» OBJECTIVE: Output each of the following items verbatim, leaving none out.

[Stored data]
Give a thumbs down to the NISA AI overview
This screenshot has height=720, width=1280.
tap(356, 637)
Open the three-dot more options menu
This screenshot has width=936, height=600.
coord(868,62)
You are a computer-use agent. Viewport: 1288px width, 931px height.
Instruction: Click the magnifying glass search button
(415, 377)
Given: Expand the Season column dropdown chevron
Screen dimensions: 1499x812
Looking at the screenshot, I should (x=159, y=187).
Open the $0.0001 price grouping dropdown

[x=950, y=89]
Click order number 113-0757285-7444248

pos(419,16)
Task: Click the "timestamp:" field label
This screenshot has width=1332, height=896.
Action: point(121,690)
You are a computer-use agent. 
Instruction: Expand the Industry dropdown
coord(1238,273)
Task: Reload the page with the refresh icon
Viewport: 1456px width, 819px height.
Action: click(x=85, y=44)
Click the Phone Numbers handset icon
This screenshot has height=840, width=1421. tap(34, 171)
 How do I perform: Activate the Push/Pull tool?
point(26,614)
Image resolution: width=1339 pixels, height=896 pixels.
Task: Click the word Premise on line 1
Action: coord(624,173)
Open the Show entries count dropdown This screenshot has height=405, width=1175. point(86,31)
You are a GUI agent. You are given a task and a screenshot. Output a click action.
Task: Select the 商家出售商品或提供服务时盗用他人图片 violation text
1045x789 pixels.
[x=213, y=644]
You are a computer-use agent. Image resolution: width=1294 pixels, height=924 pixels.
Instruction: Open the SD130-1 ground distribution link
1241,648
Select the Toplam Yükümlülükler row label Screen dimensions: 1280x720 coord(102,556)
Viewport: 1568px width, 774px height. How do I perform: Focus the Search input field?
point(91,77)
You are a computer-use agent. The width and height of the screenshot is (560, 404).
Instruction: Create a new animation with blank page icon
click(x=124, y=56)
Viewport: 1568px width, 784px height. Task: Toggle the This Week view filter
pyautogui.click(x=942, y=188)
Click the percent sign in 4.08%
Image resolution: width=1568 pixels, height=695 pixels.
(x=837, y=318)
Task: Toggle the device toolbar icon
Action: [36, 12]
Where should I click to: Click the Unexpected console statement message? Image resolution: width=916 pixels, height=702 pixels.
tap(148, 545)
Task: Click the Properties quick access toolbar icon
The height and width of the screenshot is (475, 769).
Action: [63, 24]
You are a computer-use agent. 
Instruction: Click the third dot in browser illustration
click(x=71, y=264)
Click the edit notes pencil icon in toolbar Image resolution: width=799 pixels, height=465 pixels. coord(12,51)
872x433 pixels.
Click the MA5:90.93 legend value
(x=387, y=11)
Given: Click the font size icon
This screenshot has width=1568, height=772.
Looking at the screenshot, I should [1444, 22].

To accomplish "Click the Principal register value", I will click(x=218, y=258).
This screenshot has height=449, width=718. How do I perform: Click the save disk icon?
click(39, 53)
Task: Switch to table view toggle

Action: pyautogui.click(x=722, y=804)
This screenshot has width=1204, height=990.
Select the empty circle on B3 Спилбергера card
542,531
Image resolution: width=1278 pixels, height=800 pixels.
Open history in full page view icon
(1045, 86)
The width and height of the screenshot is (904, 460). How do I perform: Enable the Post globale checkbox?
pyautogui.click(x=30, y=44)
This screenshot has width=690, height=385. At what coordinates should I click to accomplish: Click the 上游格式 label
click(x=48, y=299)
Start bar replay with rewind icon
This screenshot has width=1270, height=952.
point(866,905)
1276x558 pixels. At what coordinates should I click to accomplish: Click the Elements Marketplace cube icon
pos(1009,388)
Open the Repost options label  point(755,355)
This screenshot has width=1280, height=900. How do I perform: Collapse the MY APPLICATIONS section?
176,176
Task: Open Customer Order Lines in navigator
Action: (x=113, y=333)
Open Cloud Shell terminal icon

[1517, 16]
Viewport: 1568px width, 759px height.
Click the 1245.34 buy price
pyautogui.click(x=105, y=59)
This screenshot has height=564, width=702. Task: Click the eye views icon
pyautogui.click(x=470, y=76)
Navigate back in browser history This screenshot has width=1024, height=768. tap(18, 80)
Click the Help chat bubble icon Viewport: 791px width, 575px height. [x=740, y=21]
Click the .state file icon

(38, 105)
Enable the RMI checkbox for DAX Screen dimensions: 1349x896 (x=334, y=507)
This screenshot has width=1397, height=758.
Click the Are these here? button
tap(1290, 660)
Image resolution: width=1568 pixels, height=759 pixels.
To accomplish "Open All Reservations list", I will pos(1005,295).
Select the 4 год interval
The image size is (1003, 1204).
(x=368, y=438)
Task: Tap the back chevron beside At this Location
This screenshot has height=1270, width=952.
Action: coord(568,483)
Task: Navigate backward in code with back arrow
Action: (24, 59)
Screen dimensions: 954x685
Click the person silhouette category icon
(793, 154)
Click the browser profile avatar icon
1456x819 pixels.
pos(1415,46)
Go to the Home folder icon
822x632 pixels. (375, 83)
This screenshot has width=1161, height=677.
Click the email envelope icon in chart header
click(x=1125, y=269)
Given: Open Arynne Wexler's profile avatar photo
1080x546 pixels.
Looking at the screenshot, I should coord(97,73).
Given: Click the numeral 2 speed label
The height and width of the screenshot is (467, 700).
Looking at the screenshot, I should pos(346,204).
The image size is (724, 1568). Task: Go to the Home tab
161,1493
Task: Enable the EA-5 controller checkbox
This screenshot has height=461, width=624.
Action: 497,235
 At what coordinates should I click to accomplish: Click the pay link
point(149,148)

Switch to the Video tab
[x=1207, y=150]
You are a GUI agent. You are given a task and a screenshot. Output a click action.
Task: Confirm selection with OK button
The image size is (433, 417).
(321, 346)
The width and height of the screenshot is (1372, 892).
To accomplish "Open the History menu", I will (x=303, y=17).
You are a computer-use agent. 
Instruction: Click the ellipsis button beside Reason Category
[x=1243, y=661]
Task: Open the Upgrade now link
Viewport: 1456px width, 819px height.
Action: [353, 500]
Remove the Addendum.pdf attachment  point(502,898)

» THE RESULT:
Give a thumbs down to the NISA AI overview
This screenshot has height=720, width=1280.
tap(356, 637)
Open the three-dot more options menu
This screenshot has width=936, height=600.
coord(868,62)
You are a computer-use agent. Viewport: 1288px width, 931px height.
Instruction: Click the magnifying glass search button
(415, 377)
Given: Expand the Season column dropdown chevron
Screen dimensions: 1499x812
Looking at the screenshot, I should (x=159, y=187).
Open the $0.0001 price grouping dropdown

[x=950, y=89]
Click order number 113-0757285-7444248

pos(419,16)
Task: Click the "timestamp:" field label
This screenshot has width=1332, height=896.
Action: point(121,690)
You are a computer-use agent. 
Instruction: Expand the Industry dropdown
coord(1238,273)
Task: Reload the page with the refresh icon
Viewport: 1456px width, 819px height.
Action: click(x=85, y=44)
Click the Phone Numbers handset icon
This screenshot has height=840, width=1421. tap(34, 171)
 How do I perform: Activate the Push/Pull tool?
point(26,614)
Image resolution: width=1339 pixels, height=896 pixels.
Task: Click the word Premise on line 1
Action: coord(624,173)
Open the Show entries count dropdown This screenshot has height=405, width=1175. point(86,31)
You are a GUI agent. You are given a task and a screenshot. Output a click action.
Task: Select the 商家出售商品或提供服务时盗用他人图片 violation text
1045x789 pixels.
[x=213, y=644]
You are a computer-use agent. Image resolution: width=1294 pixels, height=924 pixels.
Instruction: Open the SD130-1 ground distribution link
1241,648
Select the Toplam Yükümlülükler row label Screen dimensions: 1280x720 coord(102,556)
Viewport: 1568px width, 774px height. How do I perform: Focus the Search input field?
point(91,77)
You are a computer-use agent. The width and height of the screenshot is (560, 404).
Instruction: Create a new animation with blank page icon
click(x=124, y=56)
Viewport: 1568px width, 784px height. Task: Toggle the This Week view filter
pyautogui.click(x=942, y=188)
Click the percent sign in 4.08%
Image resolution: width=1568 pixels, height=695 pixels.
(x=837, y=318)
Task: Toggle the device toolbar icon
Action: [36, 12]
Where should I click to: Click the Unexpected console statement message? Image resolution: width=916 pixels, height=702 pixels.
tap(148, 545)
Task: Click the Properties quick access toolbar icon
The height and width of the screenshot is (475, 769).
Action: [63, 24]
You are a computer-use agent. 
Instruction: Click the third dot in browser illustration
click(x=71, y=264)
Click the edit notes pencil icon in toolbar Image resolution: width=799 pixels, height=465 pixels. coord(12,51)
872x433 pixels.
Click the MA5:90.93 legend value
(x=387, y=11)
Given: Click the font size icon
This screenshot has width=1568, height=772.
Looking at the screenshot, I should [1444, 22].

To accomplish "Click the Principal register value", I will click(x=218, y=258).
This screenshot has height=449, width=718. How do I perform: Click the save disk icon?
click(39, 53)
Task: Switch to table view toggle

Action: pyautogui.click(x=722, y=804)
This screenshot has width=1204, height=990.
Select the empty circle on B3 Спилбергера card
542,531
Image resolution: width=1278 pixels, height=800 pixels.
Open history in full page view icon
(1045, 86)
The width and height of the screenshot is (904, 460). How do I perform: Enable the Post globale checkbox?
pyautogui.click(x=30, y=44)
This screenshot has width=690, height=385. At what coordinates should I click to accomplish: Click the 上游格式 label
click(x=48, y=299)
Start bar replay with rewind icon
This screenshot has width=1270, height=952.
point(866,905)
1276x558 pixels. At what coordinates should I click to accomplish: Click the Elements Marketplace cube icon
pos(1009,388)
Open the Repost options label  point(755,355)
This screenshot has width=1280, height=900. How do I perform: Collapse the MY APPLICATIONS section?
176,176
Task: Open Customer Order Lines in navigator
Action: (x=113, y=333)
Open Cloud Shell terminal icon

[1517, 16]
Viewport: 1568px width, 759px height.
Click the 1245.34 buy price
pyautogui.click(x=105, y=59)
This screenshot has height=564, width=702. Task: Click the eye views icon
pyautogui.click(x=470, y=76)
Navigate back in browser history This screenshot has width=1024, height=768. tap(18, 80)
Click the Help chat bubble icon Viewport: 791px width, 575px height. [x=740, y=21]
Click the .state file icon

(38, 105)
Enable the RMI checkbox for DAX Screen dimensions: 1349x896 (x=334, y=507)
This screenshot has width=1397, height=758.
Click the Are these here? button
tap(1290, 660)
Image resolution: width=1568 pixels, height=759 pixels.
To accomplish "Open All Reservations list", I will pos(1005,295).
Select the 4 год interval
The image size is (1003, 1204).
(x=368, y=438)
Task: Tap the back chevron beside At this Location
This screenshot has height=1270, width=952.
Action: coord(568,483)
Task: Navigate backward in code with back arrow
Action: (24, 59)
Screen dimensions: 954x685
Click the person silhouette category icon
(793, 154)
Click the browser profile avatar icon
1456x819 pixels.
pos(1415,46)
Go to the Home folder icon
822x632 pixels. (375, 83)
This screenshot has width=1161, height=677.
Click the email envelope icon in chart header
click(x=1125, y=269)
Given: Open Arynne Wexler's profile avatar photo
1080x546 pixels.
Looking at the screenshot, I should coord(97,73).
Given: Click the numeral 2 speed label
The height and width of the screenshot is (467, 700).
Looking at the screenshot, I should pos(346,204).
The image size is (724, 1568). Task: Go to the Home tab
161,1493
Task: Enable the EA-5 controller checkbox
This screenshot has height=461, width=624.
Action: 497,235
 At what coordinates should I click to accomplish: Click the pay link
point(149,148)

Switch to the Video tab
[x=1207, y=150]
You are a GUI agent. You are given a task and a screenshot. Output a click action.
Task: Confirm selection with OK button
The image size is (433, 417).
(321, 346)
The width and height of the screenshot is (1372, 892).
To accomplish "Open the History menu", I will (x=303, y=17).
You are a computer-use agent. 
Instruction: Click the ellipsis button beside Reason Category
[x=1243, y=661]
Task: Open the Upgrade now link
Viewport: 1456px width, 819px height.
Action: [353, 500]
Remove the Addendum.pdf attachment  point(502,898)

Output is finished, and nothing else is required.